Purpose Of The Study
- To estimate the lifetime outcomes of various mammography screening strategies in US women.
- To compare digital mammography and digital breast tomosynthesis (DBT) screening intervals and ages.
Main Methods
- Utilized 6 Cancer Intervention and Surveillance Modeling Network (CISNET) models with national data.
- Evaluated 36 screening strategies (ages 40-79, annual/biennial intervals) using digital mammography or DBT.
- Assessed outcomes for all women and specifically for Black women, assuming 100% adherence.
Main Results
- Biennial DBT screening from age 40 to 74 averted 8.2 deaths per 1000 women vs. no screening, reducing mortality by 30%.
- Digital mammography yielded similar benefits but more false positives; annual screening increased benefits but also harms.

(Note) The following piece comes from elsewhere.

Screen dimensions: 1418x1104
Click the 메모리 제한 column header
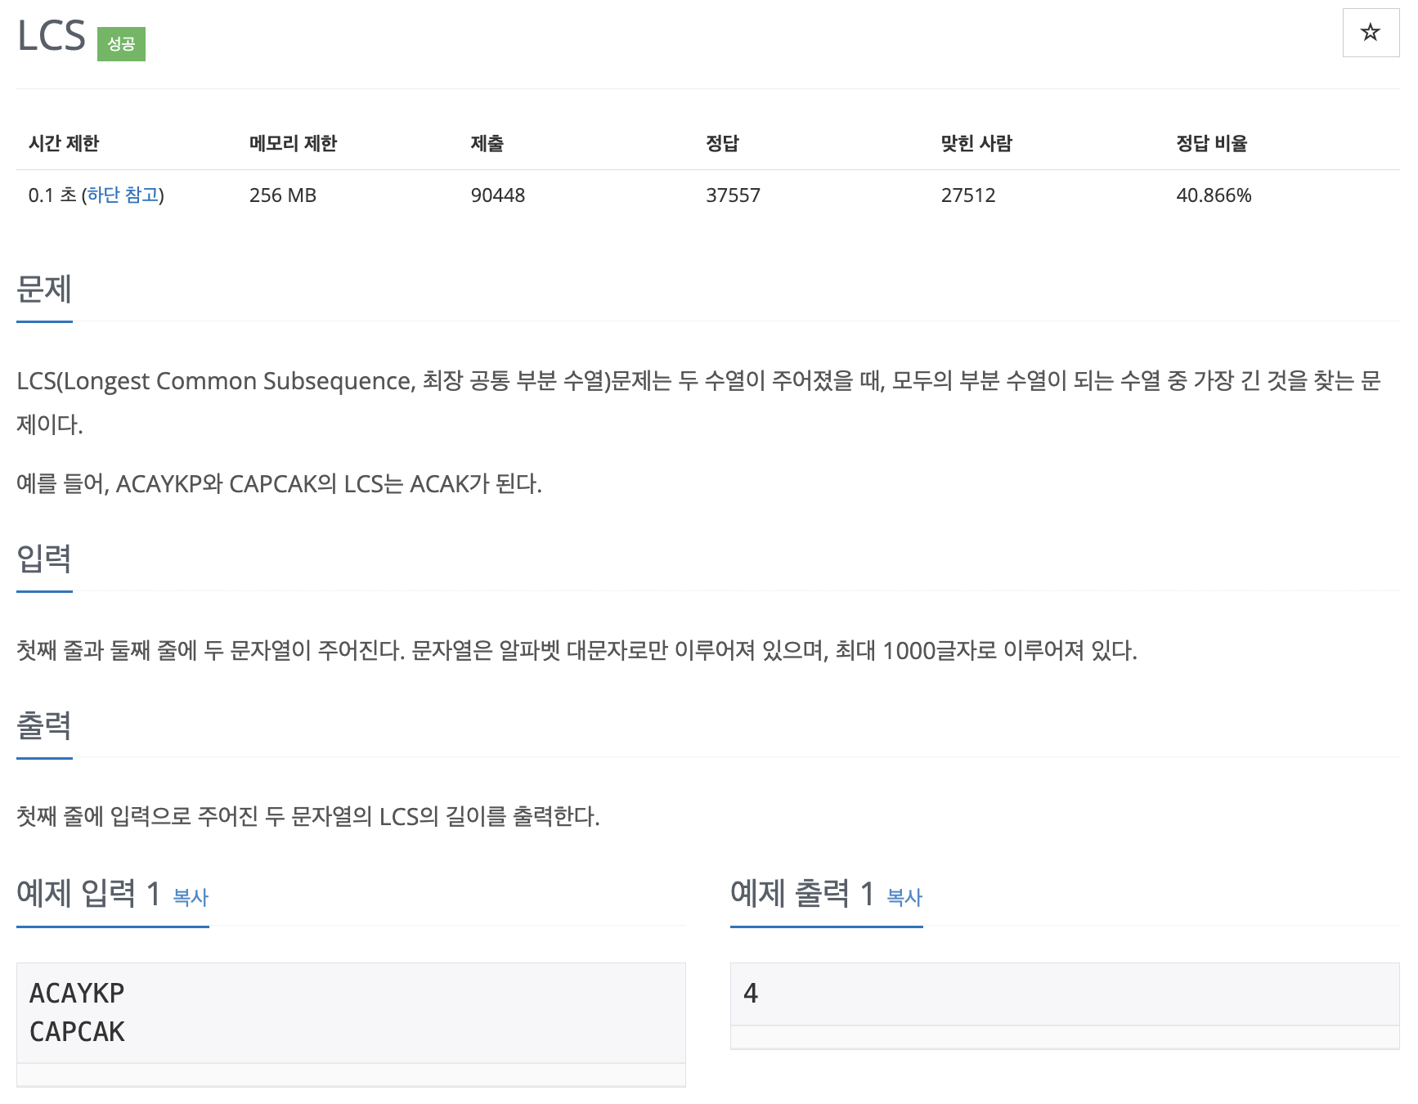click(x=293, y=143)
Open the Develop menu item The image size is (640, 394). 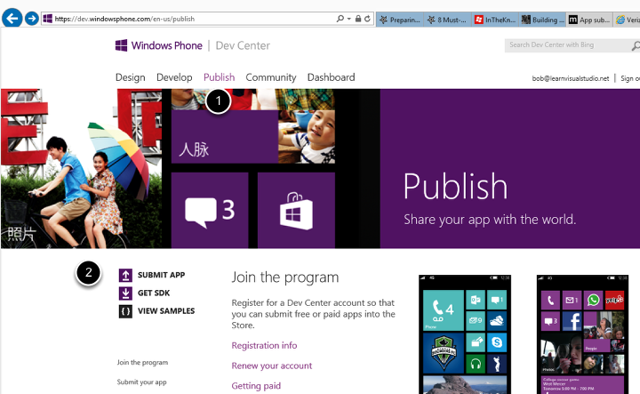point(174,77)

- Screening continuation until age 79 showed similar or superior benefit-to-harm ratios. Higher-risk women experienced greater benefits.
Conclusions
- Biennial mammography screening, particularly starting at age 40, effectively reduces breast cancer mortality and increases life-years.
- Intensified screening for high-risk individuals can maintain benefit-to-harm ratios and decrease mortality disparities.
- Targeted annual screening for Black women from age 40 followed by biennial screening can mitigate mortality gaps.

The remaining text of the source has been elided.